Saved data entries

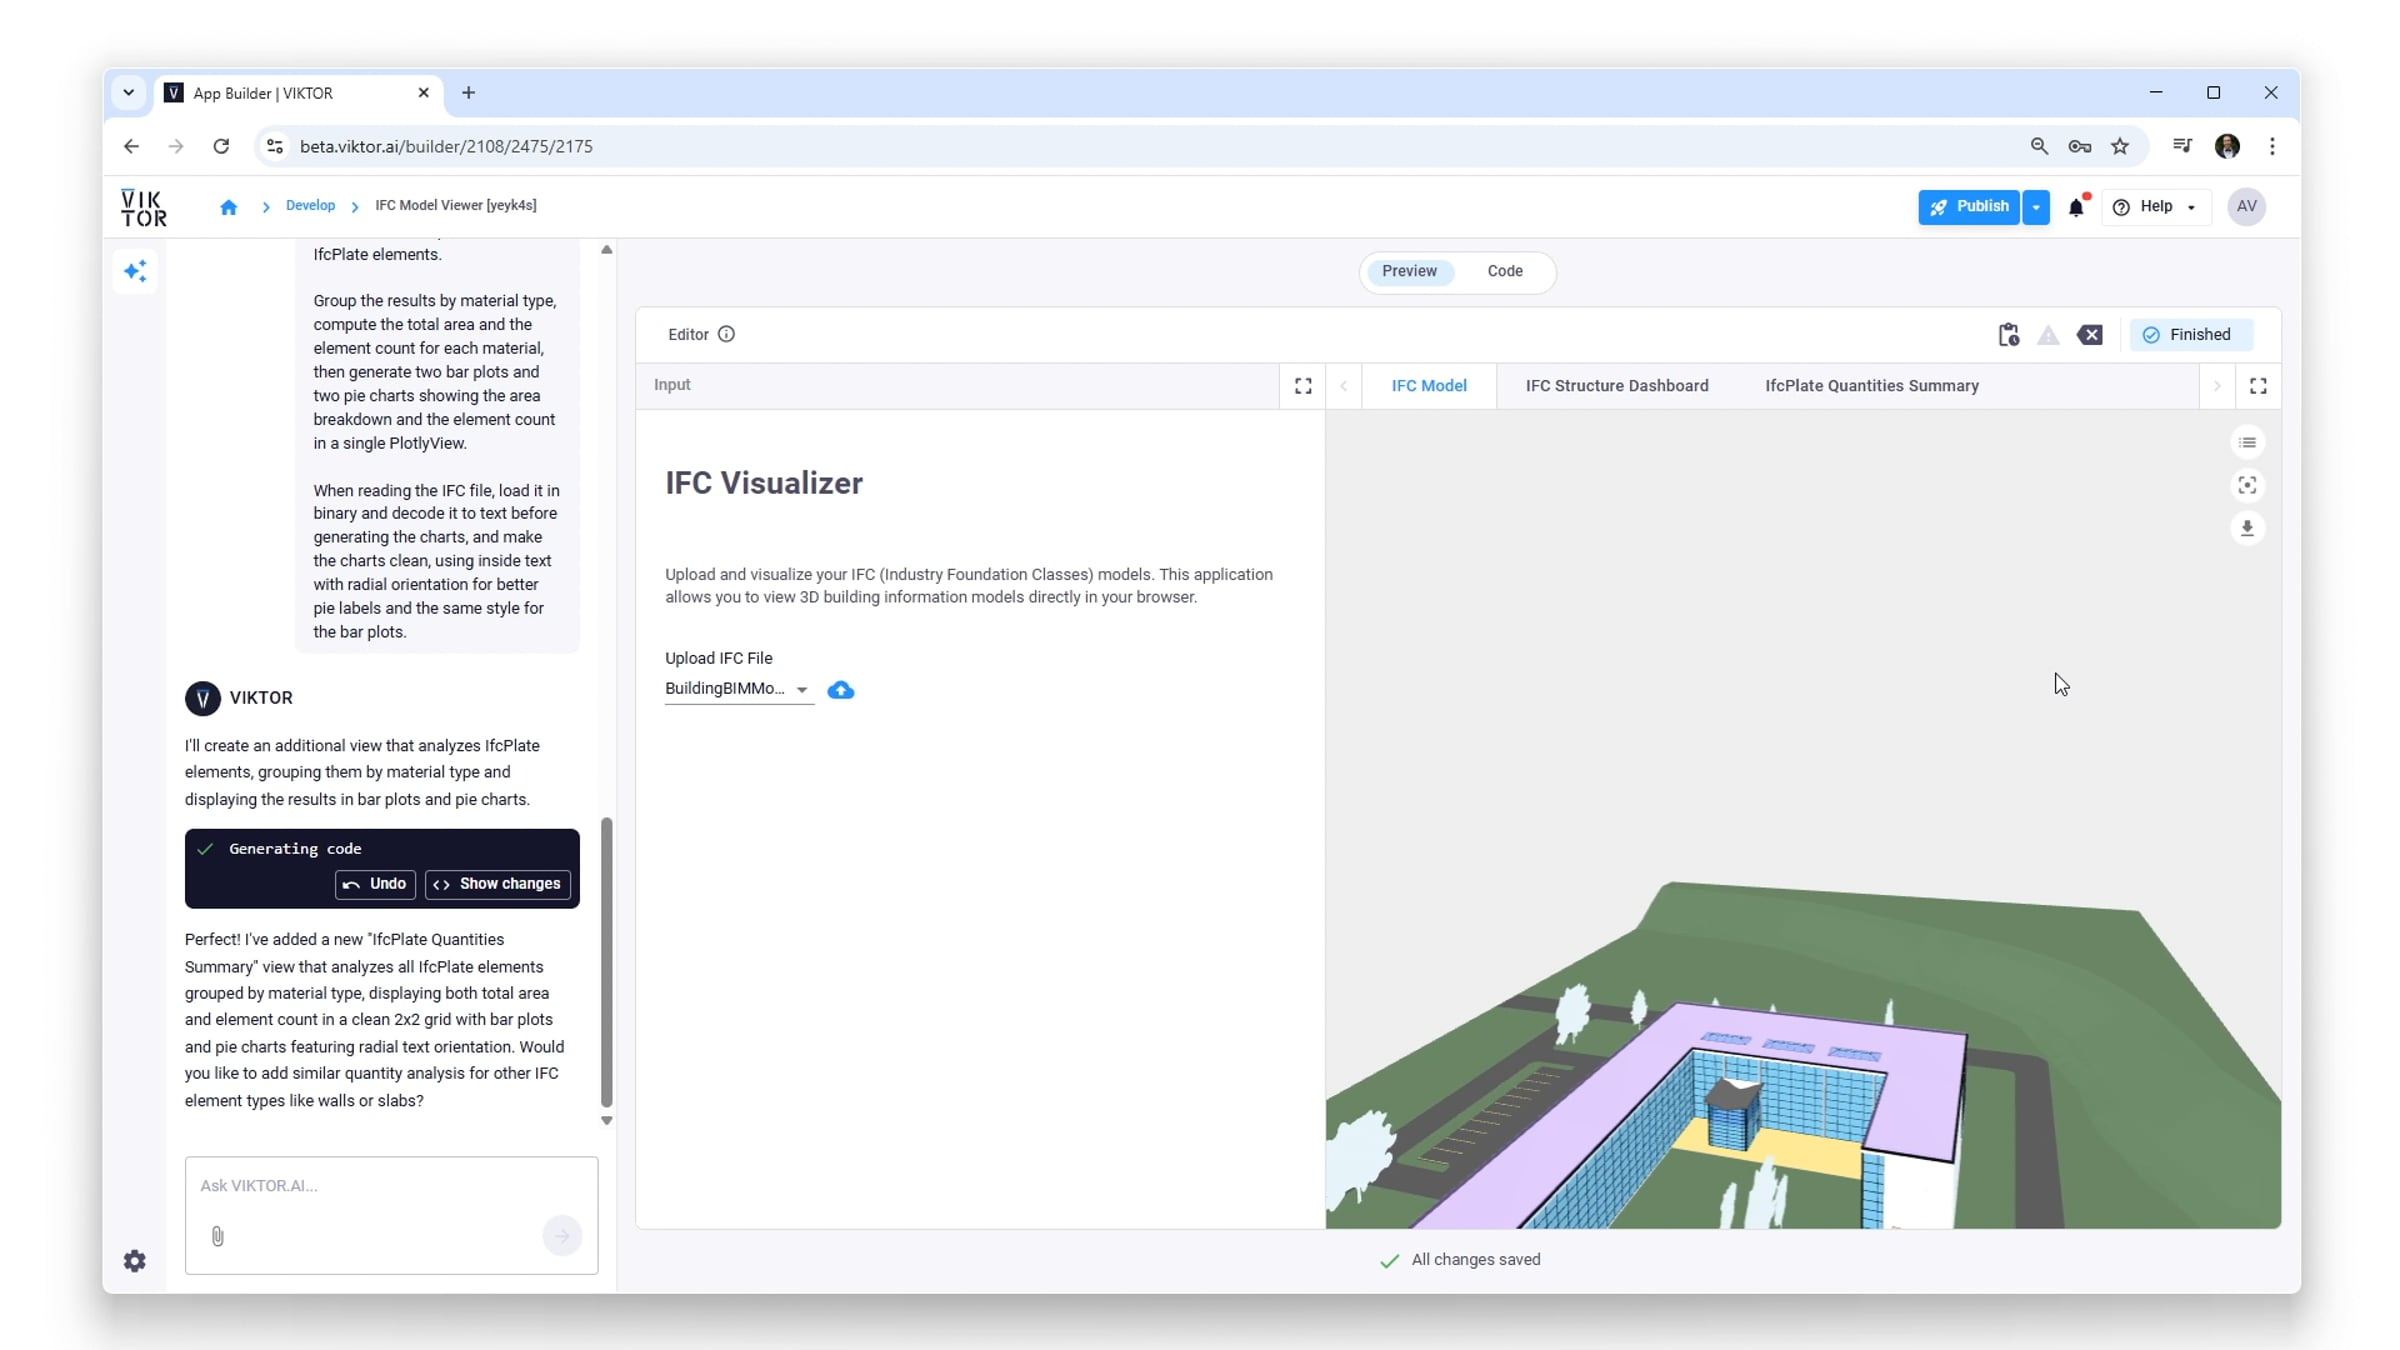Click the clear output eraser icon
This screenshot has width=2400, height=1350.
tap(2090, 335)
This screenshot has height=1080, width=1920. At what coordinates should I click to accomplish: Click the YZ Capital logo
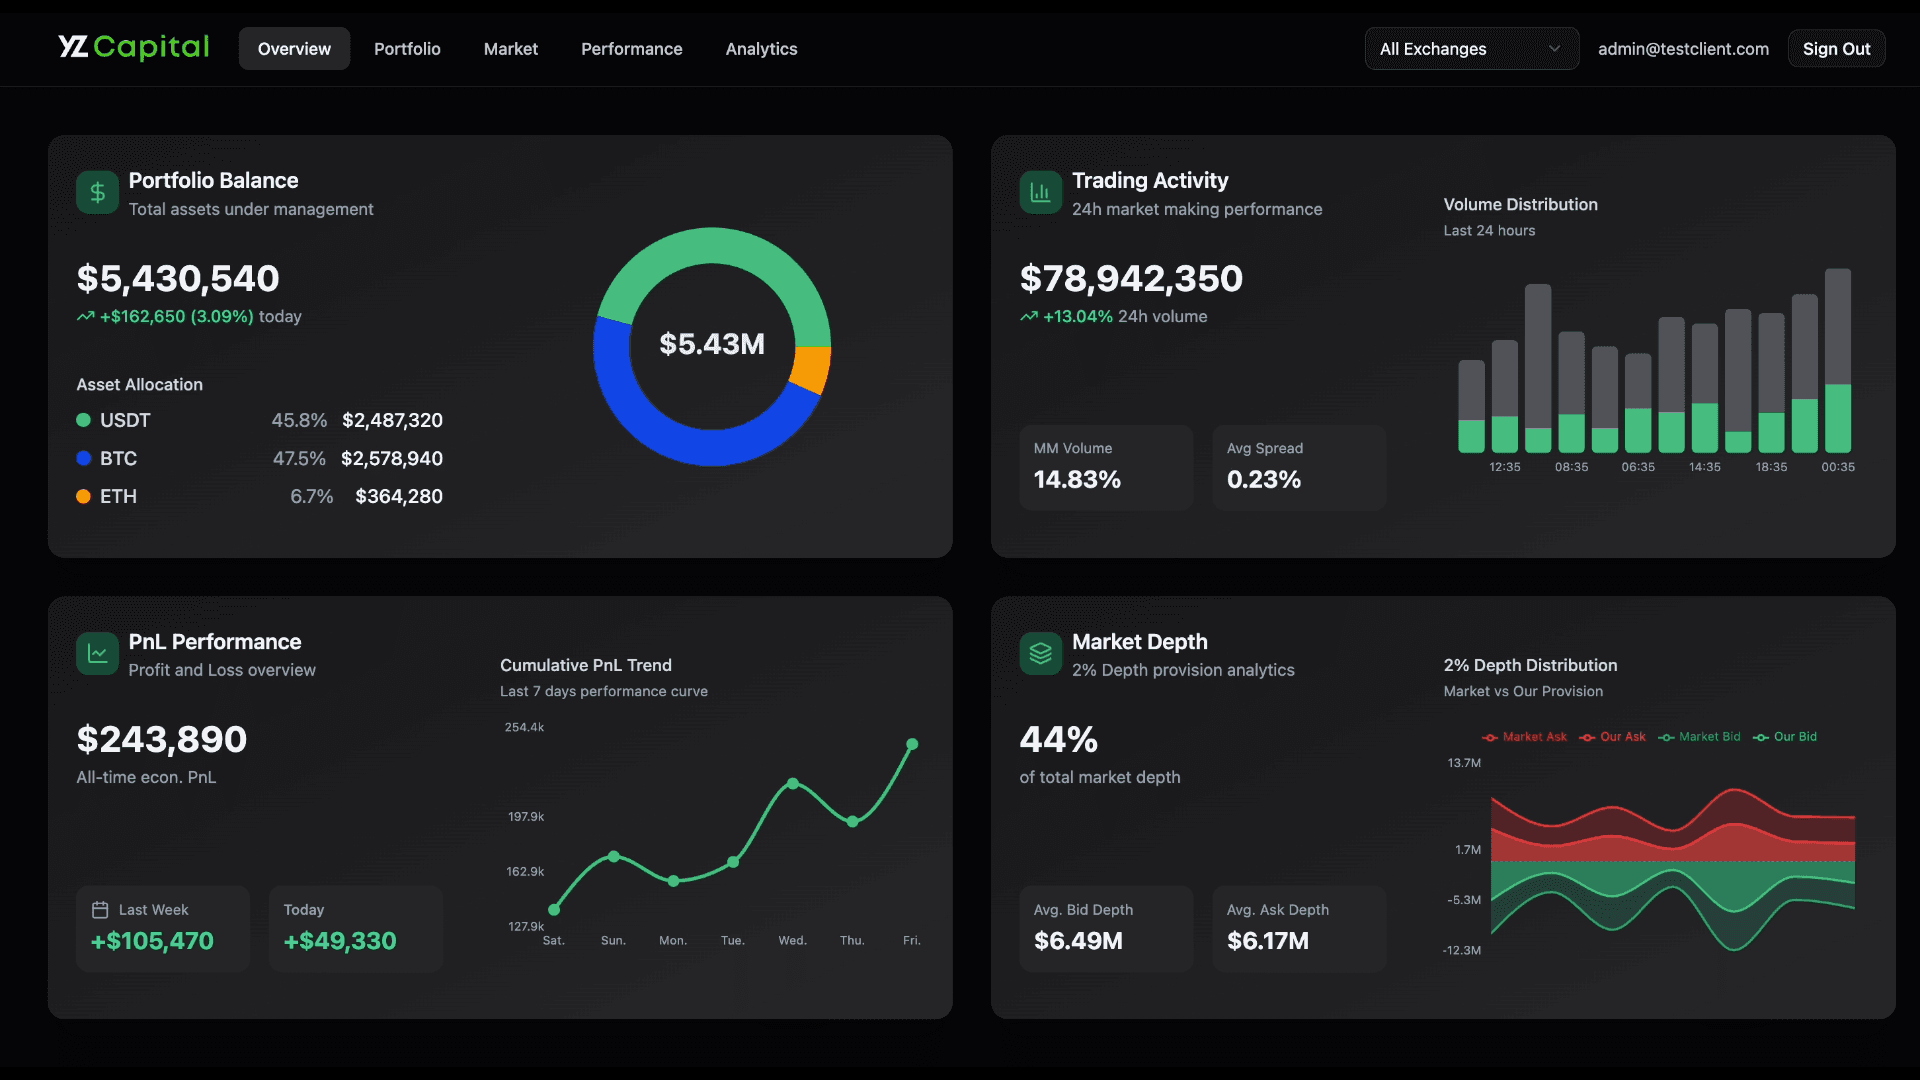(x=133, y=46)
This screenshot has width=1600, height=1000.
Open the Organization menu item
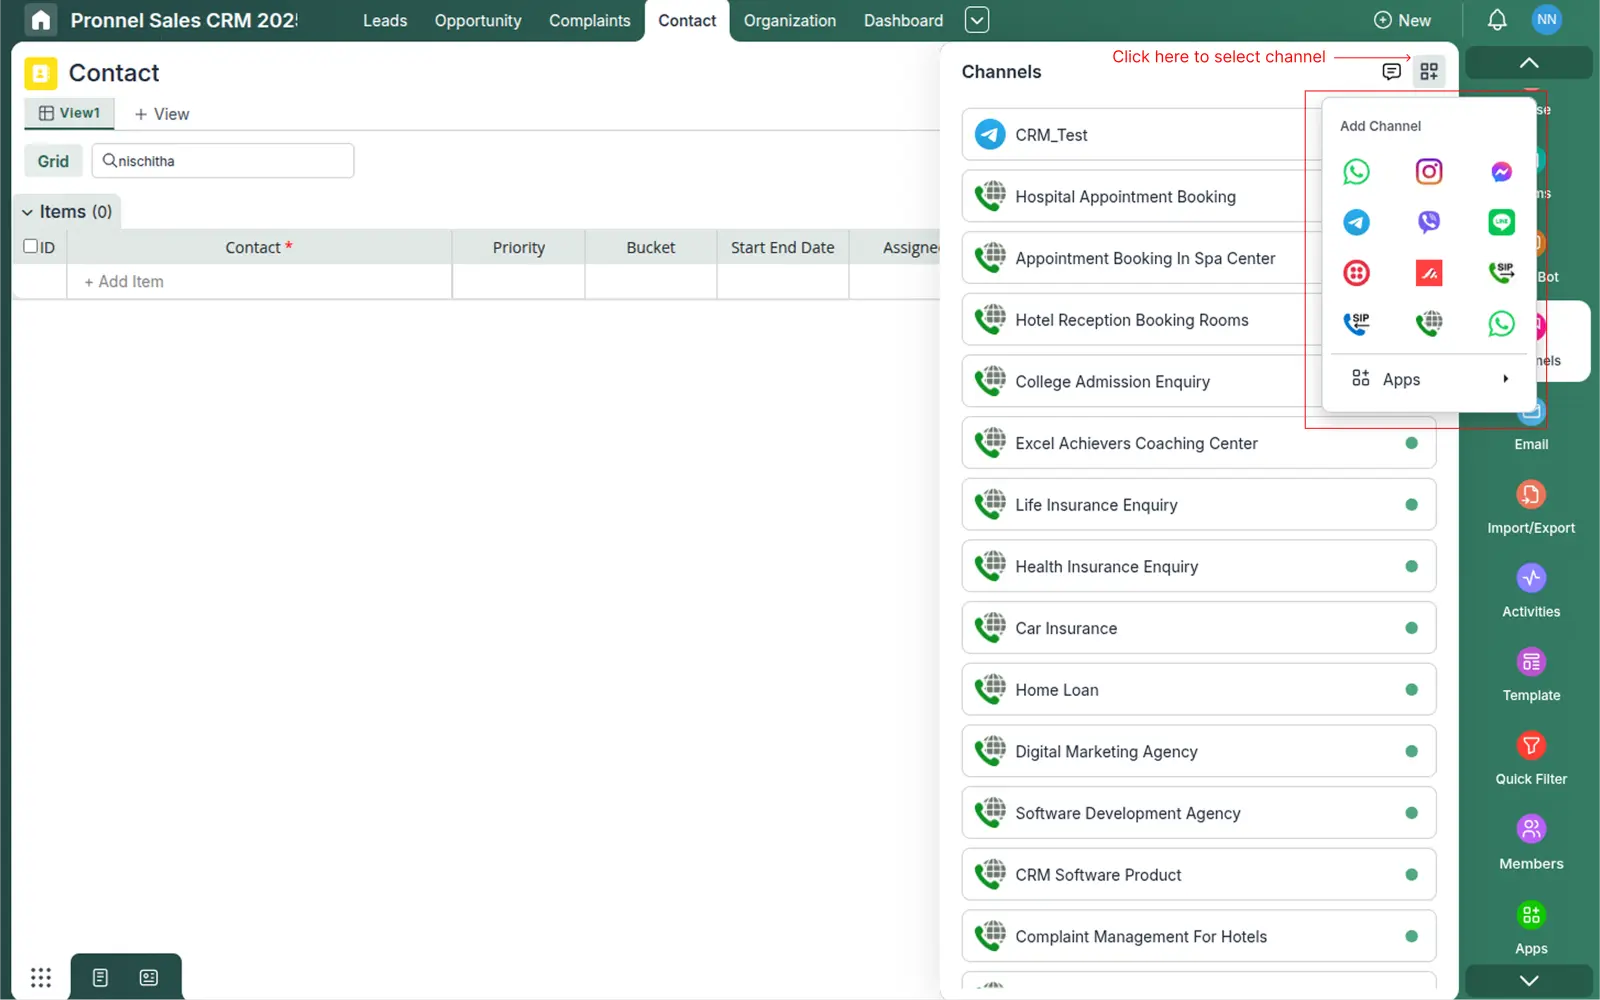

§ **Problem to work on**
Retype only the lines from the line with "This screenshot has height=1080, width=1920." through the last line of the data. Keep both ends and skip the pictures.

§ **Reply**
This screenshot has height=1080, width=1920. At what coordinates should I click to accomplish: Click the YZ Capital logo
(x=133, y=46)
This screenshot has width=1600, height=1000.
Open the Organization menu item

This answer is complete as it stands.